Cuando los análisis se realizaron según la edad, los resultados fueron similares. Para los dos grupos (< 70 año y 70 años o más), las curvas de Kaplan-Meier mostraron diferencias significativas en el parámetro primario de evaluación, a favor del I/PA (< 70 años, p< 0.0006; ≥ 70 años, p = 0.002; pruebas de Wilcoxon-Gehan). No se encontraron diferencias sustanciales en el parámetro primario de análisis entre los dos grupos de edad, antes o después de los 30 días del estudio (≤ 30 días, p = 0.797; > 30 días, p = 0.431, pruebas de Wald).

Un porcentaje similar de enfermas de cada grupo refirió al menos un efecto adverso (68.5% en el grupo del I/PA y 74.3% en el grupo del alendronato). La mayoría de ellos fueron de intensidad leve o moderada. Un mayor número de efectos adversos se consideró posiblemente relacionado con la terapia con ibandronato (17.1%) en comparación con el alendronato (11.7%); en cambio, el porcentaje de efectos adversos probablemente relacionados con el tratamiento fue del 7% y del 6.5% en el mismo orden. El porcentaje de enfermas que interrumpió el protocolo en forma prematura por efectos adversos fue semejante en los dos grupos. Igualmente, el perfil de toxicidad fue similar en ambos grupos; los efectos adversos referidos con mayor frecuencia fueron los trastornos gastrointestinales y los musculoesqueléticos. Las manifestaciones gastrointestinales fueron más comunes en las enfermas de menos de 70 años (23% en comparación con el 19.4% entre las mujeres de 70 años o más).

En las pacientes de menos de 70 años, las manifestaciones musculoesqueléticas fueron más comunes en el grupo de alendronato (34.6%) en comparación con el grupo I/PA (29.4%). Sin embargo, el patrón se revirtió en las mujeres de 70 años o más, en quienes los trastornos musculoesqueléticos fueron más frecuentes en el grupo I/PA respecto del grupo de alendronato (38.2% y 34.3%, respectivamente).

Conclusiones

El presente estudio refleja al patrón de continuidad del tratamiento para la OP en el Reino Unido de forma tal que evita la sobrestimación que suele ocurrir en el ámbito de los trabajos clínicos. El parámetro primario de evaluación -continuidad del tratamiento- fue significativamente mayor en las mujeres asignadas al ibandronato oral una vez por mes en comparación con las pacientes que recibieron alendronato oral una vez por semana. Cabe destacar que las enfermas del primer grupo participaron en un programa paralelo destinado a que conocieran más acerca de la OP y de sus consecuencias y a que no olvidaran el momento en el que debían ingerir la medicación. Hacia el final del estudio de 6 meses se registró una diferencia absoluta del 18% entre ambos grupos a favor del ibandronato. En estas pacientes se constató una mejoría de la persistencia de alrededor del 47%; más aún, el análisis de los HR reveló que entre el final del primer mes y los 6 meses, la probabilidad de interrumpir la terapia fue muy inferior en las enfermas asignadas al ibandronato. Las diferencias fueron similares en todos los grupos de edad.
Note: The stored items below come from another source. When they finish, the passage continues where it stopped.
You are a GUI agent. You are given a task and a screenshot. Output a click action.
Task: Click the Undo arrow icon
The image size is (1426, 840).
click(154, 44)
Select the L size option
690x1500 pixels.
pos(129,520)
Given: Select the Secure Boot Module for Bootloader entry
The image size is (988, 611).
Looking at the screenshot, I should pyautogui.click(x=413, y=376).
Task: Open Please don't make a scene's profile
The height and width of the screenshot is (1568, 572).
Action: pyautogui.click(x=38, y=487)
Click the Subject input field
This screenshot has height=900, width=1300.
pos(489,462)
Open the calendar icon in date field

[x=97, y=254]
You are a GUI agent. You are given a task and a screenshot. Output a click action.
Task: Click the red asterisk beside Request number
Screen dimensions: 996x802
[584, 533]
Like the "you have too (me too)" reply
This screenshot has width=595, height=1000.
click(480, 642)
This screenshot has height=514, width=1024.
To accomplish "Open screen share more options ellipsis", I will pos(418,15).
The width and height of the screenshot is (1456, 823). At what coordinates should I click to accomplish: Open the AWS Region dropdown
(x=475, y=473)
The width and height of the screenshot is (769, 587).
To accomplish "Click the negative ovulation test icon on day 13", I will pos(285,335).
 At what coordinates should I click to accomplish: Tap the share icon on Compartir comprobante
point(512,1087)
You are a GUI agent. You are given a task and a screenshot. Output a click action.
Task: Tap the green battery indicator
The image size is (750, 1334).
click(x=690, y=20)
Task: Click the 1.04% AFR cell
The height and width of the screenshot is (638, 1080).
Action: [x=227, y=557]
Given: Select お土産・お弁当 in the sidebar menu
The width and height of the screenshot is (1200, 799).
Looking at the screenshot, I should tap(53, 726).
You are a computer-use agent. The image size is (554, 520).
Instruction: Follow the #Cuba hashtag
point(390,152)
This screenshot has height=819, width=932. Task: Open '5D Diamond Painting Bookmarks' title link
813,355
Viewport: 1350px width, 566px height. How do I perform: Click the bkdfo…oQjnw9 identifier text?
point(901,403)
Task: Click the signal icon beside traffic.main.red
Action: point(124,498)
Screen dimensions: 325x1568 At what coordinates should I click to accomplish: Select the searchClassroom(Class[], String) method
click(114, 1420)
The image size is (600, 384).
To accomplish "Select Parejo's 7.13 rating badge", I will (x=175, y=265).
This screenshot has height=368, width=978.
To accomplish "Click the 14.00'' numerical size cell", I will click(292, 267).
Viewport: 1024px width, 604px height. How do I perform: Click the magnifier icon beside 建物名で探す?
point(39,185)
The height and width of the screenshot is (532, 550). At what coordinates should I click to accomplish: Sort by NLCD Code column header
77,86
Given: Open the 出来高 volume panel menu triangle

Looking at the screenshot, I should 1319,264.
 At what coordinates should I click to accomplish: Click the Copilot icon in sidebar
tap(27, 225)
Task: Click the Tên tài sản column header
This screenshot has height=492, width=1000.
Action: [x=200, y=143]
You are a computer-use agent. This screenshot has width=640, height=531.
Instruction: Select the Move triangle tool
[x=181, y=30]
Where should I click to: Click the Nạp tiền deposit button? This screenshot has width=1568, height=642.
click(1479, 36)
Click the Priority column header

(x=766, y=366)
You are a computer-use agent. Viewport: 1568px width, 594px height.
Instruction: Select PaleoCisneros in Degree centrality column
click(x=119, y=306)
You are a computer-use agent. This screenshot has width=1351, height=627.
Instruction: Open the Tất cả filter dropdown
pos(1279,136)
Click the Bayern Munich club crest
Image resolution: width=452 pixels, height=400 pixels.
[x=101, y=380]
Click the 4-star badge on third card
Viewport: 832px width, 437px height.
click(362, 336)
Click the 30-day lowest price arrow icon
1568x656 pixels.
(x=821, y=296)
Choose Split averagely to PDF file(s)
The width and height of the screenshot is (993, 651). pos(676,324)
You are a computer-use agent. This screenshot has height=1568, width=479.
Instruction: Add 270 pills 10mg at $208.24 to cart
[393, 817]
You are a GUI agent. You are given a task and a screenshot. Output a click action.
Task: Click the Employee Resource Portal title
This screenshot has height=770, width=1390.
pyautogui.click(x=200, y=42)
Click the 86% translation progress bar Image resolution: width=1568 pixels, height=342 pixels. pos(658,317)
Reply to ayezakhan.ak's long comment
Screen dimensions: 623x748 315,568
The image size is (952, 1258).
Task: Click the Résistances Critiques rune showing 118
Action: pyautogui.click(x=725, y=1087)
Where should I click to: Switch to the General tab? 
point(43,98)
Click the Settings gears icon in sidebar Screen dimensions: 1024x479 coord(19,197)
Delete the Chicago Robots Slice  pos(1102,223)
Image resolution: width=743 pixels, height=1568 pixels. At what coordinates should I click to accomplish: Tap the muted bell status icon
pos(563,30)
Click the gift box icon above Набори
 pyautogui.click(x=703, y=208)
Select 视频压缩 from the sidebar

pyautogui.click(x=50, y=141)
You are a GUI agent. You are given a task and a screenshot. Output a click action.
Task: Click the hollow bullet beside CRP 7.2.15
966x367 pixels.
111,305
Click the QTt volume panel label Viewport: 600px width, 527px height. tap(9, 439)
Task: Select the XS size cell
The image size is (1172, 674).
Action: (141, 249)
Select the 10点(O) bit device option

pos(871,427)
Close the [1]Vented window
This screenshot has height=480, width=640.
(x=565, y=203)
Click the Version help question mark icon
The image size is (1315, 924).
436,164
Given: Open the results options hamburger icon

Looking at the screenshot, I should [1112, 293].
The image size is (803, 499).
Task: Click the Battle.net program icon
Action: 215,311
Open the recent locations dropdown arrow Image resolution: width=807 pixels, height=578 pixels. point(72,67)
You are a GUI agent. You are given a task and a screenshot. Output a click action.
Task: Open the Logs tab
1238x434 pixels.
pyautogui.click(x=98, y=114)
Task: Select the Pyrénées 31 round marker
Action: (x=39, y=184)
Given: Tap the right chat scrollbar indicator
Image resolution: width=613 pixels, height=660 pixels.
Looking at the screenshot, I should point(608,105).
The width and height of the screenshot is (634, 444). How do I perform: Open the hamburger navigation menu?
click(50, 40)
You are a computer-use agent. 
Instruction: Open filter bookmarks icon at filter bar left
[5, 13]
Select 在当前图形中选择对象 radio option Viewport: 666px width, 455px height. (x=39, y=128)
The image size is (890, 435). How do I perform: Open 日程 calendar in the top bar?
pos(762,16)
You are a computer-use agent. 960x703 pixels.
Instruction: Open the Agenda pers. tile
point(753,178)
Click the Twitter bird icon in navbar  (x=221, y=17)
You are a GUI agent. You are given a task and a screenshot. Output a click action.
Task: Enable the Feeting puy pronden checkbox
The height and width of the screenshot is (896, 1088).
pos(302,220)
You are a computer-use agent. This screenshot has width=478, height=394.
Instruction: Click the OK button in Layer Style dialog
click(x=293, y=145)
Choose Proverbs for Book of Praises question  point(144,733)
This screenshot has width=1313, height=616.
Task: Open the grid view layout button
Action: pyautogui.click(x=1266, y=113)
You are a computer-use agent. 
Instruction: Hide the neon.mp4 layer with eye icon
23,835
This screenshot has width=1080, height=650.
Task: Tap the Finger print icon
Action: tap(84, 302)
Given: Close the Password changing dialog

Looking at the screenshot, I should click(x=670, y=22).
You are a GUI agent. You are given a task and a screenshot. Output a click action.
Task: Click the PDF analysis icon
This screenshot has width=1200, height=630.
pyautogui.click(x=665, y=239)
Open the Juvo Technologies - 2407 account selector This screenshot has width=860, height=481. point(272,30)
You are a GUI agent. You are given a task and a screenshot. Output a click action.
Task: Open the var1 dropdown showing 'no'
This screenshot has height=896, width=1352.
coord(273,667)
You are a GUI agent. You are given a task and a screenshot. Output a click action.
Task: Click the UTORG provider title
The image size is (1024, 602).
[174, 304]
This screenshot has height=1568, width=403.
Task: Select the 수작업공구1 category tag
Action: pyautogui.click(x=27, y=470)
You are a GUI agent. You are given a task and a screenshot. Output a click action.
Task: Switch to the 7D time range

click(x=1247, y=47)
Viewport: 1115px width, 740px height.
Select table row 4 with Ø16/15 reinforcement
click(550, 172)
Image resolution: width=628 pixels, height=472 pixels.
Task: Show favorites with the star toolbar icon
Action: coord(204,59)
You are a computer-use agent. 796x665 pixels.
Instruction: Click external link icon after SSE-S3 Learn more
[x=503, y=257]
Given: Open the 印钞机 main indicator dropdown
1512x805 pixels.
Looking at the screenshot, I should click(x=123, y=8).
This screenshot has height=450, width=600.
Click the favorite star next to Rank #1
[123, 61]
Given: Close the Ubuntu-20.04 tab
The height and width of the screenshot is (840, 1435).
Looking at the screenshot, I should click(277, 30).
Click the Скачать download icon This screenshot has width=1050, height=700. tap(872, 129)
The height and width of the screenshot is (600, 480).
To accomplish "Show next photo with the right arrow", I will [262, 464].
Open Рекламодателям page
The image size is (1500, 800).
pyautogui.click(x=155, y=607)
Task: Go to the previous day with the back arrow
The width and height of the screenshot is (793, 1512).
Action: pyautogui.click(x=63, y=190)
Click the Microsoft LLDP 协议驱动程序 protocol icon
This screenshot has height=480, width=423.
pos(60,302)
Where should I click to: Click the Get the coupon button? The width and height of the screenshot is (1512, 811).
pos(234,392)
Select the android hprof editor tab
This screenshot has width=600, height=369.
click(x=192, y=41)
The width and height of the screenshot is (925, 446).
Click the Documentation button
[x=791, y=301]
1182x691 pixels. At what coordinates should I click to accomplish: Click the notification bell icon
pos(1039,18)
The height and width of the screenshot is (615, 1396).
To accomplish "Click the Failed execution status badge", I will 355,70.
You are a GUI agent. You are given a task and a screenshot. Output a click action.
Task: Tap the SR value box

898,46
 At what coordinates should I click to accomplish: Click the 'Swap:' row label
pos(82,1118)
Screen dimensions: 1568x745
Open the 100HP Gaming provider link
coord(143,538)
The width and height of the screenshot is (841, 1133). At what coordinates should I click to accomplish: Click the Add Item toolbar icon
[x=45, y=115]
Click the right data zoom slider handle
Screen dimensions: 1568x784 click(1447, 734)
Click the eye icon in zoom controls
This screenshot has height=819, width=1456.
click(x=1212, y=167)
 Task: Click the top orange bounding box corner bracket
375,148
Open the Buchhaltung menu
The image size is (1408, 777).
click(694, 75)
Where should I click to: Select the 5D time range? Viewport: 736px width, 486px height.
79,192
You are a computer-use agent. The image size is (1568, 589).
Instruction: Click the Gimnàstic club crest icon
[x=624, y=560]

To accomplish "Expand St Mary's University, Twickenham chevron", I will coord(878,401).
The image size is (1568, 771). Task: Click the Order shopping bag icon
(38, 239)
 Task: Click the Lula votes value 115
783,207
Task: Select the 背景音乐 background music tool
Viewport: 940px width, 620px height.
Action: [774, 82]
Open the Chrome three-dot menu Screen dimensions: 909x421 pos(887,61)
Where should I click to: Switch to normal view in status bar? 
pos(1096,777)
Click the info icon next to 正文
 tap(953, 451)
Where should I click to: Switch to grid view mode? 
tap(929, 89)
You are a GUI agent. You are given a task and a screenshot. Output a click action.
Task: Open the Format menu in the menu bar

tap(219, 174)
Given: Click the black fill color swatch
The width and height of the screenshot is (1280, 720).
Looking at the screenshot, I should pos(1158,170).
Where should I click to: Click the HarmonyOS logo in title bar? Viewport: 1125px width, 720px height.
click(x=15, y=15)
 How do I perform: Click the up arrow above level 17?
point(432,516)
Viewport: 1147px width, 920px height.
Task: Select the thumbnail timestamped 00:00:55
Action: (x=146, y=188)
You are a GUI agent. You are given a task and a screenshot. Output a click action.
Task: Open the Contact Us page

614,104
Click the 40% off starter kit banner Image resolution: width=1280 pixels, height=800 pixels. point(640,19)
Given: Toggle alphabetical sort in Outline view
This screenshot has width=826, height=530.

Los efectos adversos, especialmente los trastornos gastrointestinales, suelen motivar el abandono prematuro del protocolo; en la presente investigación, ambos fármacos se toleraron muy bien. Aunque la duración de sólo 6 meses podría ser una limitación importante, los autores señalan que un trabajo anterior reveló que los índices de continuidad en las pacientes tratadas con alendronato se estabilizan aproximadamente a los 3 meses de iniciado el tratamiento. De hecho, en el PERSIT, los índices de interrupción fueron más lentos a partir de dicho momento de forma tal que parece razonable asumir que las enfermas que continuaron con la terapia al sexto mes harían lo mismo de allí en adelante.

En conclusión, el estudio PERSIST revela una mayor posibilidad de continuidad de la terapia en las mujeres que reciben ibandronato una vez al mes y que participan en un programa especial en comparación con las enfermas que utilizan alendronato semanal. Sin duda, añaden por último los expertos, la mejor adhesión al tratamiento se reflejará en una mayor eficacia y una mejor prevención de las fracturas por OP, asociadas con consecuencias muy desfavorables para la enferma y para los sistemas de salud.